> **PASSAGE SHOWN**:
★ ★ ★

Speech jammers were a meme a little while back. By feeding back delayed voice audio to a person’s ears, it makes it near-impossible for most people to speak, as our speech system runs on a continual feedback loop. [Benn Jordan] decided to try reworking that concept by replacing headphones with a directed sound projector.

The key to the project is the use of hypersonic sound arrays. These essentially use high-frequency sound beyond the human range of hearing to carry a lower-frequency sound signal. By essentially modulating this higher-frequency carrier to create the perception of lower-frequency sound, it’s possible to create an audible signal that is highly directional. It’s like a “sound laser” that can be pointed directly at a person to allow them to hear it, which is then inaudible when pointed slightly away.

These allow the delayed voice signal to be fired at a person’s head with a relatively narrow spatial spread. When an individual speaks into a microphone hooked up to the device, delayed audio is sent through the hypersonic array back to the speaker’s ears, garbling their speech as their brain gets confused by the feedback.

[Benn] demonstrated the device in public by offering random individuals $100 to read a paragraph out of a book. The speech jammer worked a treat, and [Benn] was able to keep his money… until one amazingly immune individual breezed through the test. Check out our prior coverage of speech jamming technology. Video after the break.

[Thanks to Hyperific for the tip!]

speech jammer

19 thoughts on “ Hypersonic Speech Jammer Works At A Distance ”

Being deaf does have some perk. I can still speak decently with hearing aids turned off so I guess those speech jammer may not work on me.

I was born nearly profoundly deaf (hearing loss at 100dB at low frequency to 125dB at 3KHz, nothing above 3KHz) and with early education program and hearing aids I was able to learn to speak. The drawback of being deaf at my level is I can’t just listen to the sound and know what’s being spoken so radio, telephone, and other long distance conversation falls on my deaf ears (literal not proverbial). Because of this, sound jammer would seem to sound like gibberish to my ears and not interfere with my ability to read and speak.

★ ★ ★

[Stored items]
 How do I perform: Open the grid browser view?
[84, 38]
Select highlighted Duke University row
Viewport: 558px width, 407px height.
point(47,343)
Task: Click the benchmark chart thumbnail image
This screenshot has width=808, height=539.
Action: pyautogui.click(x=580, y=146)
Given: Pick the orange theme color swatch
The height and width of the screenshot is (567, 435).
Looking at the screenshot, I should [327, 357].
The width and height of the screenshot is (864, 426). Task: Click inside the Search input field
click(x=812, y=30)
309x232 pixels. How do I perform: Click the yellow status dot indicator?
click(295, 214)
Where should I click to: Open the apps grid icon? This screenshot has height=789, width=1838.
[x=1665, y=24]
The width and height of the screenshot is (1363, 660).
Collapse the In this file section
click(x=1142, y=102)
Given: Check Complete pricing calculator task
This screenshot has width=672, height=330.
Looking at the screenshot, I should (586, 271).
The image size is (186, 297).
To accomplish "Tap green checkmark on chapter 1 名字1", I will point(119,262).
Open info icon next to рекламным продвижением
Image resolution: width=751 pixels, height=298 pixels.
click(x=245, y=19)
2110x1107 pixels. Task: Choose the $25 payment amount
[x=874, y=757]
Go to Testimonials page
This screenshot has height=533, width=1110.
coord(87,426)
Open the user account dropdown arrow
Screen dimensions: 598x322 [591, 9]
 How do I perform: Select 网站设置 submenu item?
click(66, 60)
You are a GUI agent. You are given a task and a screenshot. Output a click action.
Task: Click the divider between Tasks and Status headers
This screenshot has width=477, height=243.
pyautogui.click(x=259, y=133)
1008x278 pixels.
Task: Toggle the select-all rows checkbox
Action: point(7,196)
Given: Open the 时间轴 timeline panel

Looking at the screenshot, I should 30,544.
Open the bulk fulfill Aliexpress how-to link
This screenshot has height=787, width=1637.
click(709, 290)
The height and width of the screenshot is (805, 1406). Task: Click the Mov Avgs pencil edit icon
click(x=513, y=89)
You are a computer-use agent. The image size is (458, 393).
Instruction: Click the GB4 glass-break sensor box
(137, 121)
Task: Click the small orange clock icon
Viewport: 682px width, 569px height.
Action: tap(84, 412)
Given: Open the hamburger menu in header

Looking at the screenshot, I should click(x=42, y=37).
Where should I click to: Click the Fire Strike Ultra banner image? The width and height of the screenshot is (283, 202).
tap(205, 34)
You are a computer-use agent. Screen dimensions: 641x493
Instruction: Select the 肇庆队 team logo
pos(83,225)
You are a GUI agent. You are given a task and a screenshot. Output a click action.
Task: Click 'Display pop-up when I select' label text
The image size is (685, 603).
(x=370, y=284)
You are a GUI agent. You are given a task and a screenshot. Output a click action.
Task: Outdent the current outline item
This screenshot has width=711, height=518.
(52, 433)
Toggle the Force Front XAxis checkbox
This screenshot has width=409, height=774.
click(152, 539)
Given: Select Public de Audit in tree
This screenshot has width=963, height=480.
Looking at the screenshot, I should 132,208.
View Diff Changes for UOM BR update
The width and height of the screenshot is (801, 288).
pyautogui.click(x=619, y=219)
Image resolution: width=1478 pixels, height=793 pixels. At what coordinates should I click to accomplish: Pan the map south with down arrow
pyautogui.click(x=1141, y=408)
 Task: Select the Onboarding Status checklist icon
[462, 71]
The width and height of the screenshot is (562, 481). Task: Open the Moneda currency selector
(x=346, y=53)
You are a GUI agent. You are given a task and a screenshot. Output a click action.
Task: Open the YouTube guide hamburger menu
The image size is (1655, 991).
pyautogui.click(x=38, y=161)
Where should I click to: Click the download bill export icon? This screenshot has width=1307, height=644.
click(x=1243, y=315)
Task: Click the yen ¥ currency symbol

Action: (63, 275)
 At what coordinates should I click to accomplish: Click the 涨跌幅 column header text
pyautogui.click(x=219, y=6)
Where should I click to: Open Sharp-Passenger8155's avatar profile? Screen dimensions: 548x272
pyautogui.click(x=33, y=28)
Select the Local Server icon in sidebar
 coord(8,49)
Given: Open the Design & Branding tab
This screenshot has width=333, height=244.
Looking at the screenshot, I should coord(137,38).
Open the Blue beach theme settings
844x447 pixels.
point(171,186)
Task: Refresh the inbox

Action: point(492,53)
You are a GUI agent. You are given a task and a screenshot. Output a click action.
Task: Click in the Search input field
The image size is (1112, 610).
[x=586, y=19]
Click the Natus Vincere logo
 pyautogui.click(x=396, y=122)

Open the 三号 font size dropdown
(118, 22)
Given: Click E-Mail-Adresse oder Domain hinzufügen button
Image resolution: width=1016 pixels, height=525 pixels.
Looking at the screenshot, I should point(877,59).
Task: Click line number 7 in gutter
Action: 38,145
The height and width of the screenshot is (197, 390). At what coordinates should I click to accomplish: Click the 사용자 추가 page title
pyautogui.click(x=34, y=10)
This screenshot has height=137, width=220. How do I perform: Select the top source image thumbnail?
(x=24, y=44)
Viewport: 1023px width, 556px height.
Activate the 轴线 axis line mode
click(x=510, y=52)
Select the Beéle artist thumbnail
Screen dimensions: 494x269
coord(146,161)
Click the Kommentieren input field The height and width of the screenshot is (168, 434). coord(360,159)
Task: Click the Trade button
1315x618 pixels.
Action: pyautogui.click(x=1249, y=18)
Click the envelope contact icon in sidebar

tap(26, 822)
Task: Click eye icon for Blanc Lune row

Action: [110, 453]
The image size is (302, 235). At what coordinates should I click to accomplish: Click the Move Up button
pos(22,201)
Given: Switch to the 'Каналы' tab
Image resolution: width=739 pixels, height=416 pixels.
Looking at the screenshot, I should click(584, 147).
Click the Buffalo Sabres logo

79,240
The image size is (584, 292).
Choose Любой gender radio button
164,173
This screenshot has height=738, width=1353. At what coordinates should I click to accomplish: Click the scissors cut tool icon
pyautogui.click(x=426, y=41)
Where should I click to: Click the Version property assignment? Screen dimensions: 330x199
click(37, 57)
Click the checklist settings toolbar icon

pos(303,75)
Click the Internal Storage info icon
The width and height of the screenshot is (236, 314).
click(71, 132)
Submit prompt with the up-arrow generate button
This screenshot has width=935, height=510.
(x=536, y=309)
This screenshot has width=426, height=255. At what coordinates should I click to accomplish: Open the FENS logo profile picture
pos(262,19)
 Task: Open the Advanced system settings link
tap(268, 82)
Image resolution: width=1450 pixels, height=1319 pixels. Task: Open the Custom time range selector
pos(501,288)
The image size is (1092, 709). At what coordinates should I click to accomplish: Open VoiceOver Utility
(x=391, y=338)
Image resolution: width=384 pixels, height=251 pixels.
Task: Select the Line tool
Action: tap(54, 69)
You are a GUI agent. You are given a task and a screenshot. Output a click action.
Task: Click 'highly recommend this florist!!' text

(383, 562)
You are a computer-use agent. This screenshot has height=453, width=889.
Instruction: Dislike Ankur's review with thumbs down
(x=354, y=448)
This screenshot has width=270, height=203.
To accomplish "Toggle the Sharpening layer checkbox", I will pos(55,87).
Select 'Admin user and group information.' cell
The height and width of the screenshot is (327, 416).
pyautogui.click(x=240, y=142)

★ ★ ★

> **PROBLEMS AND TASKS**:
a - In the passage about the hypersonic speech jammer, how much did Benn offer random people to read a paragraph out of a book?
b - List each distinct quantity in the passage about the hypersonic speech jammer that is written with a dollar sign or a unit of measure, giving each one once.

> **FULL SOLUTIONS**:
a - $100

b - $100, 100dB, 125dB, 3KHz